By using linear regression model in ``sklearn``, we get:
$$\theta = [-2.0037, 0.5326, -0.2656, 5.3142]$$

Using this model, we can predict that ``y`` will be ``3.5774``, ``2.2480``and ``0.1025`` respectively with the given points.

In [10]:
## Question 5:
## Use cross-validation to predict generalization error, 
## while the error of a single data point (X, y) from a model M is defined as (M(X)−y)^2. 
## Describe how you did this.

model = LinearRegression(fit_intercept=True, normalize=False) 
model.fit(X[:70], y[:70])
print(model.coef_, model.intercept_)

X_new = np.array([])
for i in range(70,100):
    X_new = np.append(X_new,[x1[i],x2[i],x3[i]])

X_new = X_new.reshape(30,3)
y_pred = model.predict(X_new)

gen_error = 0
for i in range(30):
    gen_error += (y_pred[i] - y[i+70])**2

gen_error = gen_error/30
print(gen_error)

(array([-0.78645836,  0.48430326, -0.30035386]), 4.106935599602342)
14.553030639713255


### Question5 Quick Report:
Split the dataset into training set and validation set by proportion 7:3. Implement the same method to the training set and we get:

$$\theta = [-0.7865,  0.4843, -0.3004, 4.1069]$$

A salient difference to the model we obtain from Question 1 mainly in ``x1`` and the intercept.

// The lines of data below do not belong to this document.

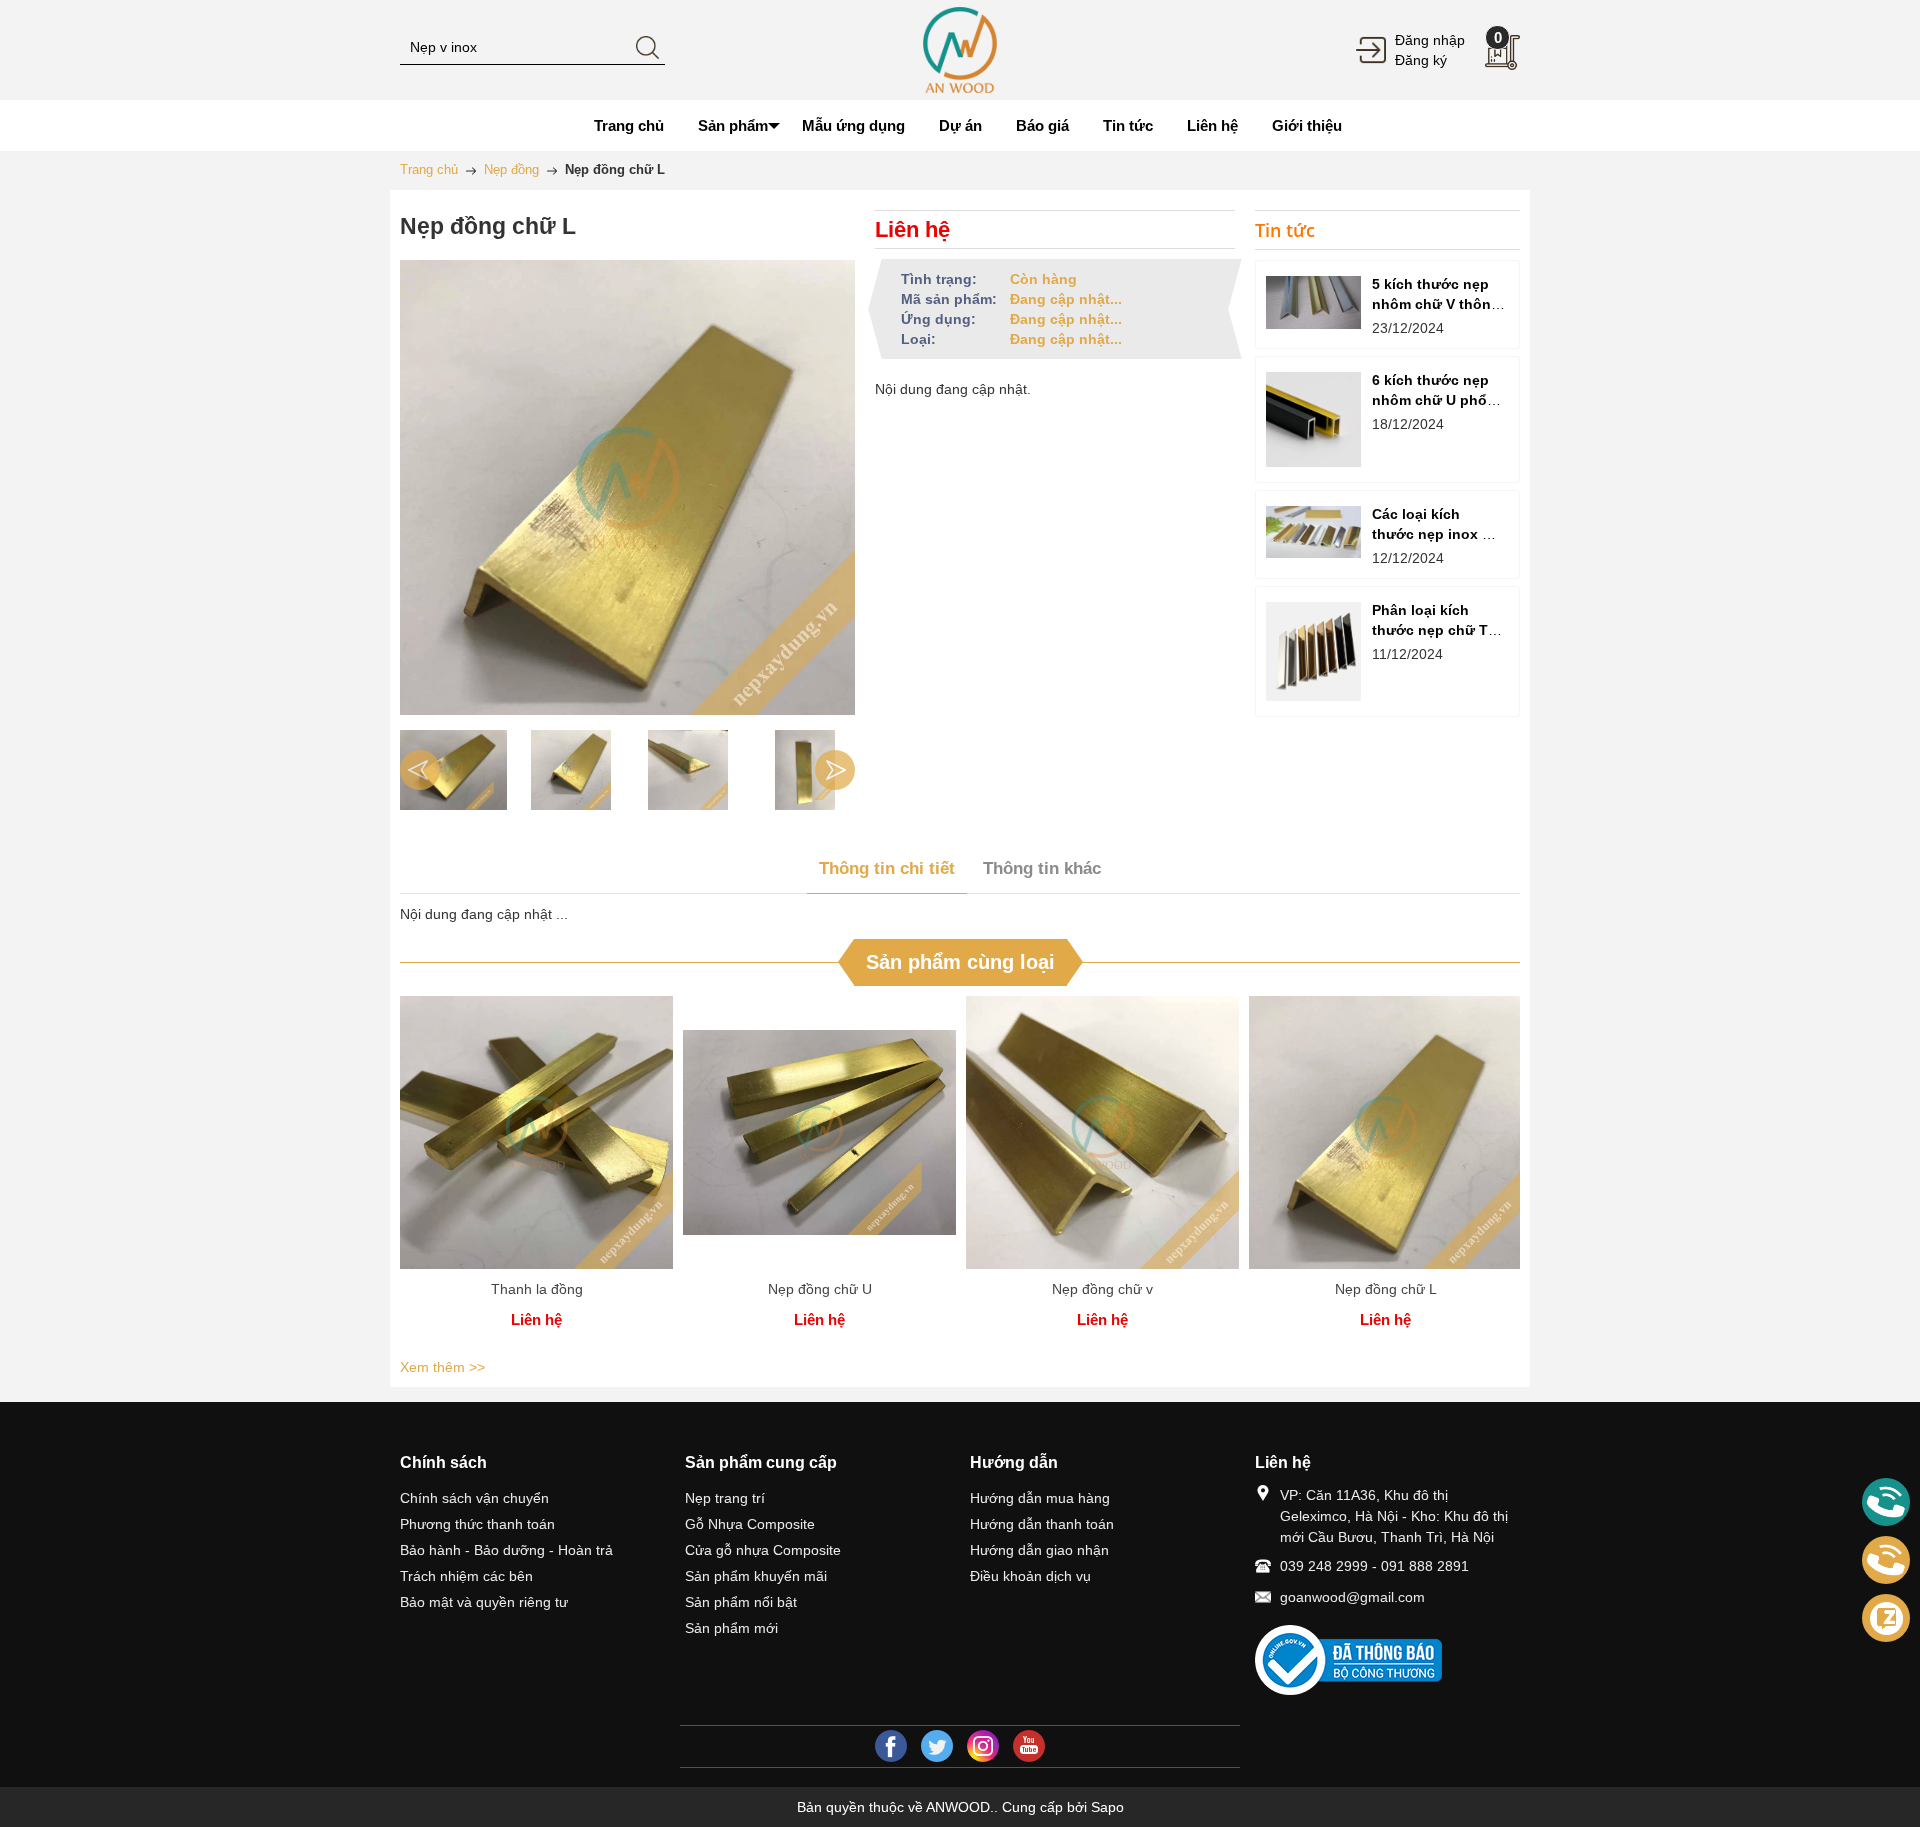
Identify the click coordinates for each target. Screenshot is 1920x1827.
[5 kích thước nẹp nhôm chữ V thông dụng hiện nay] (1313, 302)
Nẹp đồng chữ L (1386, 1289)
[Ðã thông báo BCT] (1387, 1660)
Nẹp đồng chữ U (820, 1289)
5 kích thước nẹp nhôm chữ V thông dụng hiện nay (1436, 304)
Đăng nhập (1430, 40)
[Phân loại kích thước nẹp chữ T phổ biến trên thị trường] (1313, 651)
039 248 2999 (1324, 1566)
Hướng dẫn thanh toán (1042, 1524)
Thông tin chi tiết (887, 868)
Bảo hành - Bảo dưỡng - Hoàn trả (506, 1550)
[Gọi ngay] (1886, 1503)
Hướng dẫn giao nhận (1039, 1550)
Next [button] (835, 770)
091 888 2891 (1425, 1566)
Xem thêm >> (442, 1367)
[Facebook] (891, 1746)
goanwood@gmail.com (1352, 1597)
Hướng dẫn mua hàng (1040, 1498)
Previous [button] (420, 770)
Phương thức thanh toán (477, 1524)
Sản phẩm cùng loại (960, 962)
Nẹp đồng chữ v (1102, 1289)
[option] (453, 770)
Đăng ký (1421, 60)
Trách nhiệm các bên (466, 1576)
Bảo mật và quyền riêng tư (484, 1602)
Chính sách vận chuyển (474, 1498)
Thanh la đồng (537, 1289)
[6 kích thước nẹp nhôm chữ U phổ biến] (1313, 419)
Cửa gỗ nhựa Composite (763, 1550)
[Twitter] (937, 1746)
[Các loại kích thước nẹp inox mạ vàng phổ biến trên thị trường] (1313, 532)
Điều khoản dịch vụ (1030, 1576)
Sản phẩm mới (731, 1628)
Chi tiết (537, 1140)
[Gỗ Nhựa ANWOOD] (959, 49)
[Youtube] (1029, 1746)
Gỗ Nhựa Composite (750, 1524)
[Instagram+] (983, 1746)
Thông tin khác (1042, 868)
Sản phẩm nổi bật (741, 1602)
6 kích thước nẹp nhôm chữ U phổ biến (1430, 400)
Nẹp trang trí (725, 1498)
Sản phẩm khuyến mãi (756, 1576)
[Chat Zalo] (1886, 1618)
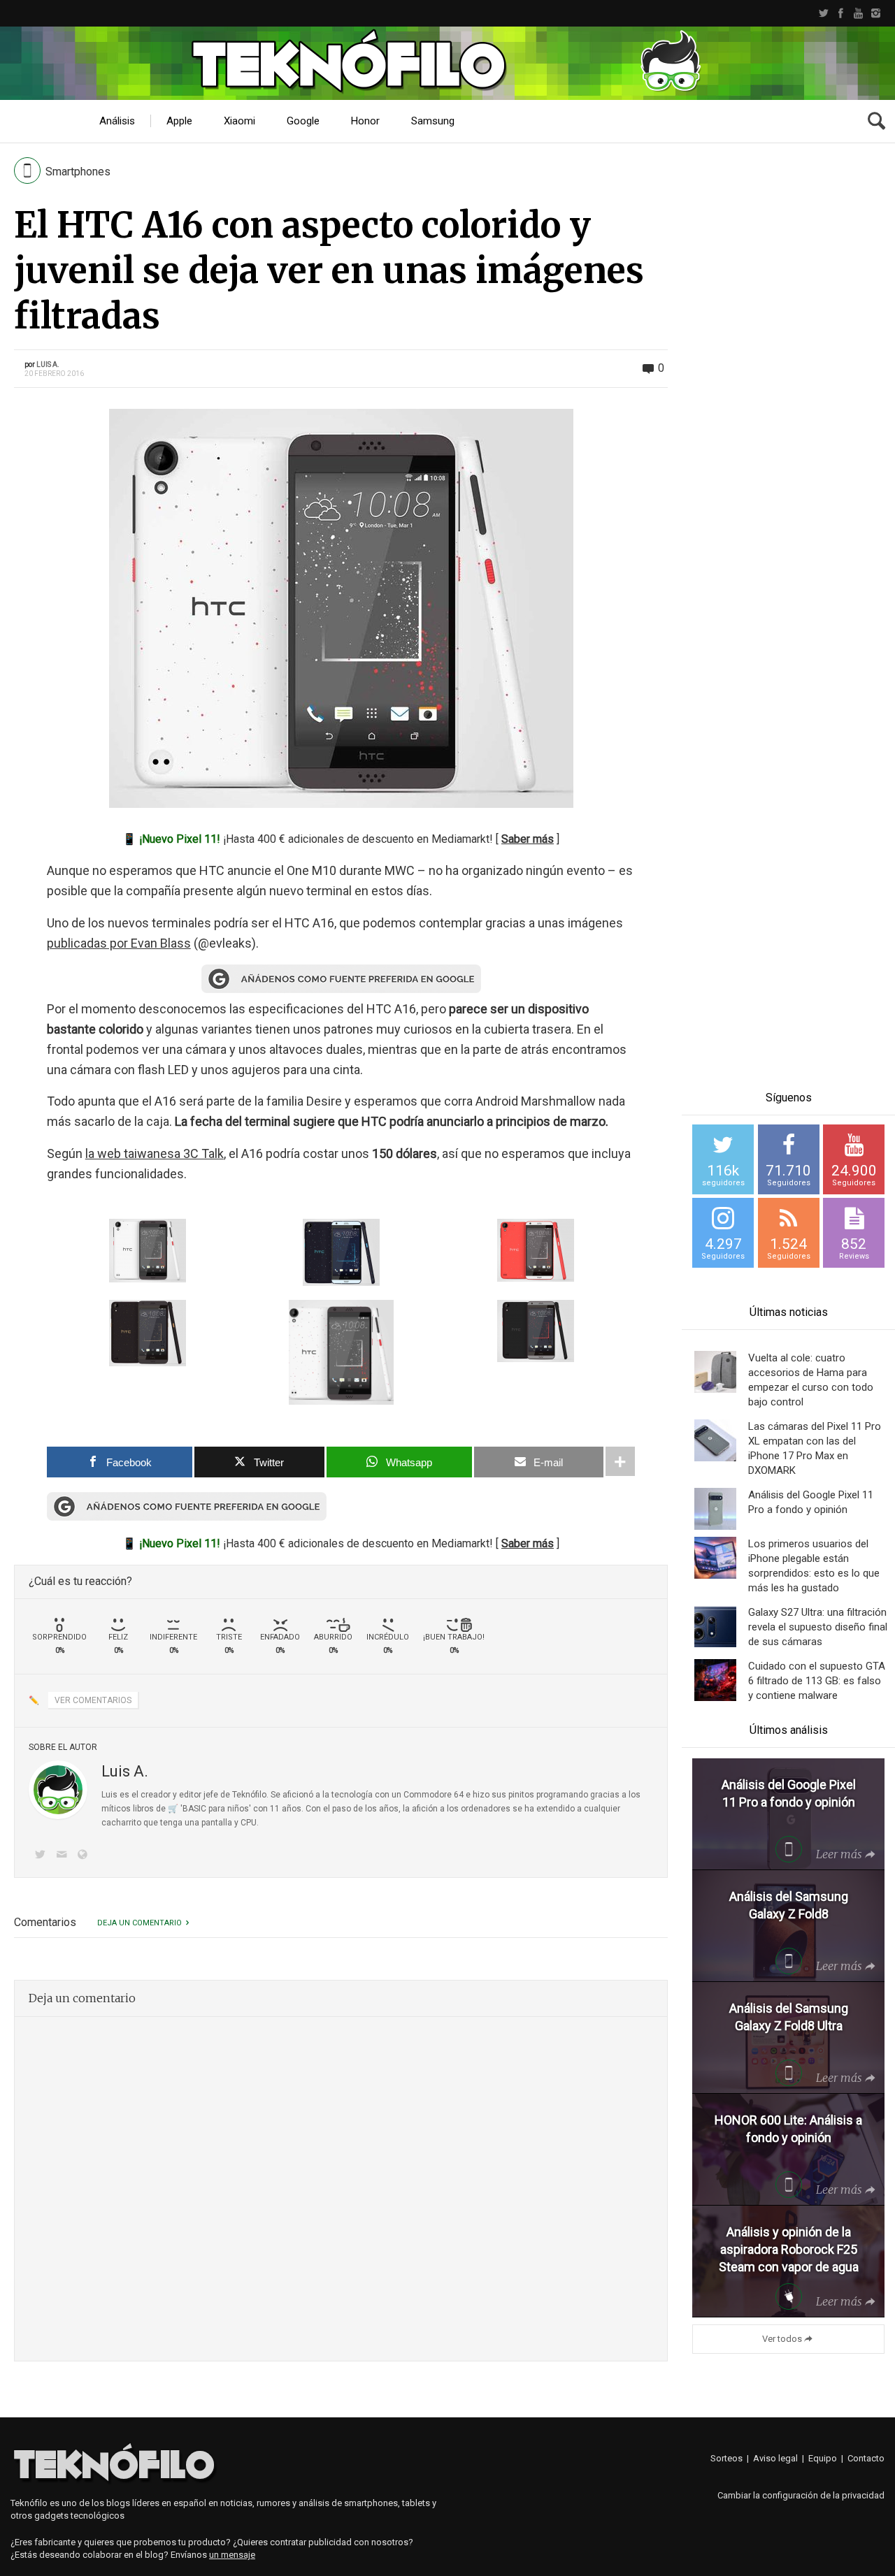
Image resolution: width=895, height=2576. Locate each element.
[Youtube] (858, 13)
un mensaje (232, 2554)
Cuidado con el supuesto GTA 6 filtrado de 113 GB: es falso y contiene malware (816, 1681)
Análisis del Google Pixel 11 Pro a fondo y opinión (810, 1502)
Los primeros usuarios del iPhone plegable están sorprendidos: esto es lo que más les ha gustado (814, 1565)
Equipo (822, 2458)
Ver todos (782, 2338)
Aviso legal (775, 2458)
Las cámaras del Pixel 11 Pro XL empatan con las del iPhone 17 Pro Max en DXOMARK (814, 1448)
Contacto (866, 2458)
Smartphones (77, 171)
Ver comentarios (93, 1700)
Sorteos (726, 2458)
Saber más (527, 839)
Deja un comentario (139, 1922)
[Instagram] (876, 13)
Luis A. (47, 364)
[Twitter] (823, 13)
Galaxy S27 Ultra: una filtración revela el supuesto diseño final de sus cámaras (817, 1627)
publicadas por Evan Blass (119, 943)
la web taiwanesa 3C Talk (154, 1153)
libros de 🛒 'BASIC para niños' (192, 1809)
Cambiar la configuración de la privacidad (801, 2495)
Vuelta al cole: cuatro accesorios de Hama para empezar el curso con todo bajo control (810, 1380)
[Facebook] (841, 13)
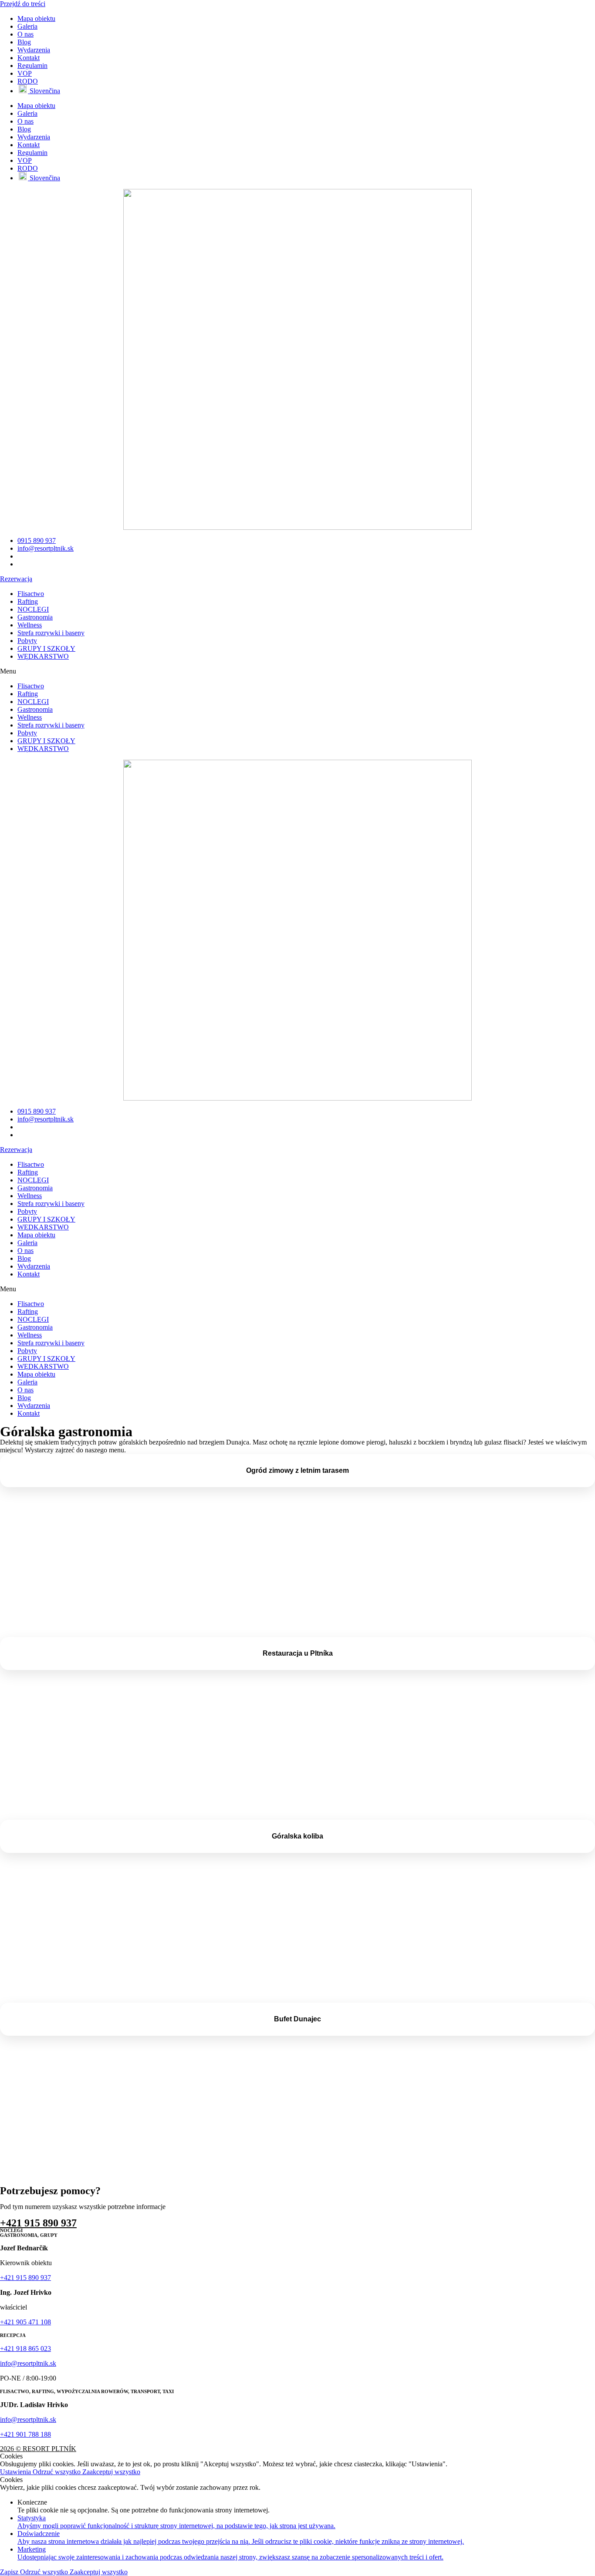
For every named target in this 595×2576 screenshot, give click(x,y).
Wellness (29, 625)
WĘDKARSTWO (43, 656)
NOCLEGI (33, 609)
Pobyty (27, 640)
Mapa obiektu (36, 18)
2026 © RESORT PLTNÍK (38, 2448)
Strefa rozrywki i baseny (51, 632)
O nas (25, 34)
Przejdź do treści (22, 3)
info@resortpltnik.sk (28, 2363)
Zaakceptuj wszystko (111, 2471)
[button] (297, 671)
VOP (24, 73)
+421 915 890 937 (38, 2223)
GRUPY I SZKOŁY (46, 648)
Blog (24, 42)
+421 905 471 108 (25, 2322)
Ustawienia (16, 2471)
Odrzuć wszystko (57, 2471)
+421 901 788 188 (25, 2434)
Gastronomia (35, 617)
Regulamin (32, 65)
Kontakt (28, 57)
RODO (27, 81)
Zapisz (10, 2572)
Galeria (27, 26)
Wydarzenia (33, 50)
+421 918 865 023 (25, 2348)
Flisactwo (30, 593)
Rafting (27, 601)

Using this model, we can predict the validation set and calculate generalization error as follows:

$$I_S[h_{\theta}] = \frac{1}{n}\sum_{i=1}^{30}(h_{\theta}(x_{i})-y_i)^2, (x_{i},y_i)\in V$$

where $V$ is the validation set, then we get

$$I_S[h_{\theta}] = 14.5530$$

Quite large number, which indicates that underfitting happens in the previous model, i.e. a linear model of is not enough to fit this dataset, maybe partially due to the nonlinearity with respect to ``x1``.